### [PROMPT]
Rewrite the listing below, substituting "Command" for each "Instruction" and leaving everything else as it is.

[Listing on finding words and elements]
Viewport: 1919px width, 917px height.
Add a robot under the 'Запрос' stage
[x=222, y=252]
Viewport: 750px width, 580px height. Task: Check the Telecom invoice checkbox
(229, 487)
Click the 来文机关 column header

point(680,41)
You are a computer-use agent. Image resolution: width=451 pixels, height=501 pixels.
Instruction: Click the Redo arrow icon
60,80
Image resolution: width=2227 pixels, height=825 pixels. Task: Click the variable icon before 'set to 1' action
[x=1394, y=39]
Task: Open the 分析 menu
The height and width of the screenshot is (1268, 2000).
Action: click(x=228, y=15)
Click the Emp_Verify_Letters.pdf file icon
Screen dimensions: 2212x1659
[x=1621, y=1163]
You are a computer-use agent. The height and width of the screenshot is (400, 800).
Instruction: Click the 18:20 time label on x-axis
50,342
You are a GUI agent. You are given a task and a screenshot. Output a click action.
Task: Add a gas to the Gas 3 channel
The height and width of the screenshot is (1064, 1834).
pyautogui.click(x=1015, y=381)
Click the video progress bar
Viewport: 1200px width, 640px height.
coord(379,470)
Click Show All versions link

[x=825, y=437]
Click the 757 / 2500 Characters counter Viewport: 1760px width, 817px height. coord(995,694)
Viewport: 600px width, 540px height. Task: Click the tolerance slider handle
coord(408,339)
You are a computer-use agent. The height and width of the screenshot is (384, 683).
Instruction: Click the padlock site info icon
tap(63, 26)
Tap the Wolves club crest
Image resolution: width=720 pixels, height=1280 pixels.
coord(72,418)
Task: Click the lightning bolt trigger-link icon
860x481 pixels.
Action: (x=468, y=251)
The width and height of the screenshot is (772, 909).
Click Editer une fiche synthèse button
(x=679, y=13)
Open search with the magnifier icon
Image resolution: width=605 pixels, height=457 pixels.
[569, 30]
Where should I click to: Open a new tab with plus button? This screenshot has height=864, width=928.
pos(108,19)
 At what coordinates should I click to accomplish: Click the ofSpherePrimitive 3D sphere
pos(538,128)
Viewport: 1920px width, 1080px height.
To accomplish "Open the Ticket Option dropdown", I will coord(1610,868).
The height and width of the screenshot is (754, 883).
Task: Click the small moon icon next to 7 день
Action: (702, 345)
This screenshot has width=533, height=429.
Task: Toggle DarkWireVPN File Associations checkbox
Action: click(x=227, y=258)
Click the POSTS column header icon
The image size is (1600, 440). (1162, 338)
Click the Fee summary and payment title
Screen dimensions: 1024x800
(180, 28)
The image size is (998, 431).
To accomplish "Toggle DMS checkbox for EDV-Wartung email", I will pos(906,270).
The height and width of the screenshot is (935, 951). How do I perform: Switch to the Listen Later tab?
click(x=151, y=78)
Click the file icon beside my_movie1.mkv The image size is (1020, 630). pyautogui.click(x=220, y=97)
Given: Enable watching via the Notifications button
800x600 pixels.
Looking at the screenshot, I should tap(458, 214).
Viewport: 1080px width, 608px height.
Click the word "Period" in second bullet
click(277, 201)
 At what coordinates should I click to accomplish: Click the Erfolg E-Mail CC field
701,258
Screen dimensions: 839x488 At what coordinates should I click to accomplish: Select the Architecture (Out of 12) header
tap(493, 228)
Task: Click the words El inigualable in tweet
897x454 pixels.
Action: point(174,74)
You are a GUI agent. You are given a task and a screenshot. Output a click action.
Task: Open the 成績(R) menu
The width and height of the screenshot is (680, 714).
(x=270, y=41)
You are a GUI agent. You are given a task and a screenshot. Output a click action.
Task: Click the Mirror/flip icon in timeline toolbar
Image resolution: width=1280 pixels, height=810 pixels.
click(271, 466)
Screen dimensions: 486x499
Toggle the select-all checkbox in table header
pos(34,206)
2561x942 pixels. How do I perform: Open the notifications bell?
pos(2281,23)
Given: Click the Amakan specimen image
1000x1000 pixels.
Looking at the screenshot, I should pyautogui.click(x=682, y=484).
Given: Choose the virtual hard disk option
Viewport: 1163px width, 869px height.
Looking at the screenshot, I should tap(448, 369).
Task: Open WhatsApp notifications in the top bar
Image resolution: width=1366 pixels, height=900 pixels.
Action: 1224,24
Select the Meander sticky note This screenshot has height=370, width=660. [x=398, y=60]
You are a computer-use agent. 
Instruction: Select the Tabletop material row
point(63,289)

### [EXPECTED ANSWER]
Viewport: 1919px width, 917px height.
Add a robot under the 'Запрос' stage
[x=222, y=252]
Viewport: 750px width, 580px height. Task: Check the Telecom invoice checkbox
(229, 487)
Click the 来文机关 column header

point(680,41)
You are a computer-use agent. Image resolution: width=451 pixels, height=501 pixels.
Command: Click the Redo arrow icon
60,80
Image resolution: width=2227 pixels, height=825 pixels. Task: Click the variable icon before 'set to 1' action
[x=1394, y=39]
Task: Open the 分析 menu
The height and width of the screenshot is (1268, 2000).
Action: click(x=228, y=15)
Click the Emp_Verify_Letters.pdf file icon
Screen dimensions: 2212x1659
[x=1621, y=1163]
You are a computer-use agent. The height and width of the screenshot is (400, 800).
Command: Click the 18:20 time label on x-axis
50,342
You are a GUI agent. You are given a task and a screenshot. Output a click action.
Task: Add a gas to the Gas 3 channel
The height and width of the screenshot is (1064, 1834).
pyautogui.click(x=1015, y=381)
Click the video progress bar
Viewport: 1200px width, 640px height.
coord(379,470)
Click Show All versions link

[x=825, y=437]
Click the 757 / 2500 Characters counter Viewport: 1760px width, 817px height. coord(995,694)
Viewport: 600px width, 540px height. Task: Click the tolerance slider handle
coord(408,339)
You are a computer-use agent. The height and width of the screenshot is (384, 683).
Command: Click the padlock site info icon
tap(63, 26)
Tap the Wolves club crest
Image resolution: width=720 pixels, height=1280 pixels.
coord(72,418)
Task: Click the lightning bolt trigger-link icon
860x481 pixels.
Action: (x=468, y=251)
The width and height of the screenshot is (772, 909).
Click Editer une fiche synthèse button
(x=679, y=13)
Open search with the magnifier icon
Image resolution: width=605 pixels, height=457 pixels.
[569, 30]
Where should I click to: Open a new tab with plus button? This screenshot has height=864, width=928.
pos(108,19)
 At what coordinates should I click to accomplish: Click the ofSpherePrimitive 3D sphere
pos(538,128)
Viewport: 1920px width, 1080px height.
To accomplish "Open the Ticket Option dropdown", I will coord(1610,868).
The height and width of the screenshot is (754, 883).
Task: Click the small moon icon next to 7 день
Action: (702, 345)
This screenshot has width=533, height=429.
Task: Toggle DarkWireVPN File Associations checkbox
Action: click(x=227, y=258)
Click the POSTS column header icon
The image size is (1600, 440). (1162, 338)
Click the Fee summary and payment title
Screen dimensions: 1024x800
(180, 28)
The image size is (998, 431).
To accomplish "Toggle DMS checkbox for EDV-Wartung email", I will pos(906,270).
The height and width of the screenshot is (935, 951). How do I perform: Switch to the Listen Later tab?
click(x=151, y=78)
Click the file icon beside my_movie1.mkv The image size is (1020, 630). pyautogui.click(x=220, y=97)
Given: Enable watching via the Notifications button
800x600 pixels.
Looking at the screenshot, I should tap(458, 214).
Viewport: 1080px width, 608px height.
Click the word "Period" in second bullet
click(277, 201)
 At what coordinates should I click to accomplish: Click the Erfolg E-Mail CC field
701,258
Screen dimensions: 839x488 At what coordinates should I click to accomplish: Select the Architecture (Out of 12) header
tap(493, 228)
Task: Click the words El inigualable in tweet
897x454 pixels.
Action: point(174,74)
You are a GUI agent. You are given a task and a screenshot. Output a click action.
Task: Open the 成績(R) menu
The width and height of the screenshot is (680, 714).
(x=270, y=41)
You are a GUI agent. You are given a task and a screenshot. Output a click action.
Task: Click the Mirror/flip icon in timeline toolbar
Image resolution: width=1280 pixels, height=810 pixels.
click(271, 466)
Screen dimensions: 486x499
Toggle the select-all checkbox in table header
pos(34,206)
2561x942 pixels. How do I perform: Open the notifications bell?
pos(2281,23)
Given: Click the Amakan specimen image
1000x1000 pixels.
Looking at the screenshot, I should pyautogui.click(x=682, y=484).
Given: Choose the virtual hard disk option
Viewport: 1163px width, 869px height.
Looking at the screenshot, I should tap(448, 369).
Task: Open WhatsApp notifications in the top bar
Image resolution: width=1366 pixels, height=900 pixels.
Action: 1224,24
Select the Meander sticky note This screenshot has height=370, width=660. [x=398, y=60]
You are a computer-use agent. 
Command: Select the Tabletop material row
point(63,289)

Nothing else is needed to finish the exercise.